I think maybe that I will put a special ring on my cell phone for those I want to speak to. The rest can just sit there and let it ring. After a while they just might get the hint. But then I am something of a realist. I’m not holding out much hope.

When to Quit

Some folks just don’t don’t know when to quit.


I ordered a pizza over the internet and ever since I received two emails a day from them in an attempt to get me to order more.  Surprise!  It didn’t work.  They angered me so much that I now go elsewhere for my pizzas.  (Did you know Subway makes a very good personal sized pizza?  By the way, it only takes a minute or two.)


I ordered a few books from Books a Million on line.  Now, twice a day they keep sending me messages expecting me to order more.  I wonder how long it will take them to find out that is contra-productive.  Not only that, it angered me.  Not only that, it discourages from ordering anything on line.

They have a little procedure to go through that is supposed to get them to discontinue.  Guess what?  It doesn’t work.  I tried it.  I think it just encouraged them to send more.  Henceforth, their messages will go in my junk folder.  Even before, I didn’t read their ads.  Now I won’t even see them.

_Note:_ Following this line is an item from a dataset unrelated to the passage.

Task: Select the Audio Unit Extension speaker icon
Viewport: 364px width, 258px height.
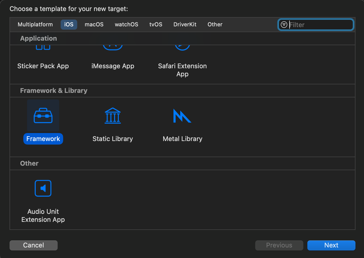Action: tap(43, 188)
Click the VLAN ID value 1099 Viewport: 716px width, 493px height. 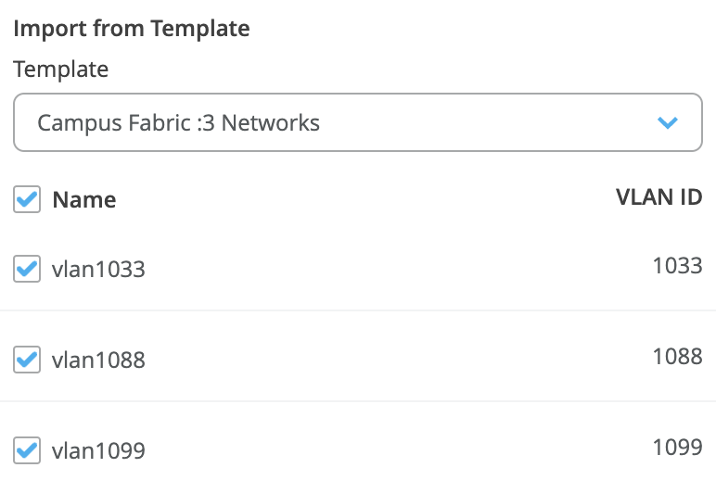click(677, 448)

I had a plumber come out and fix some stuff in my house.  They did a good job, so the next time I had a problem, I called them.  The woman that answered the phone wanted me to sign up for a yearly plan.  I told her forget the plan; I just want my pipes fixed.

She was stubborn.  She kept trying to sell the plan.  I hung up and called another plumber.  The one did nice work but they simply didn’t know when to quit with the sales gimmicks.


Perhaps, maybe, possibly, one of the best things a person running a company can learn about advertising is just when to quit.  Sometimes, too much is just too much.

By the way, I still don’t buy My Pillow products.  I don’t even watch the ads.  I change the channel or fast forward through them.  I’ve had some practice at it and I’m getting good at it.  However, it does just make me wonder just what kind of an advertising budget the guy has.  My guess is that most of it is wasted.  Yet, he is the one with the big corporation and I am the one living on my Social Security.  I wonder what that says.

Over Advertising

There are a number of advertisers that have advertised so much that I will never purchase one of their products.  Right at the top is that fellow that advertises My Pillow.  Guess what?  I will never buy one.  I won’t take one if he gave it to me.

I’m not absolutely sure, but it would seem that he is there with his advertisements at least every other commercial break, maybe more.  When he comes on, I don’t just mute the TV.  I change channels.

Oh.  …and by the way.  The things are overpriced.  When I was in the Corps, I slept on dirt and welcomed it.  I don’t need his pillow.  It will never have a My Pillow.  (I wonder just how much he spends on ads.)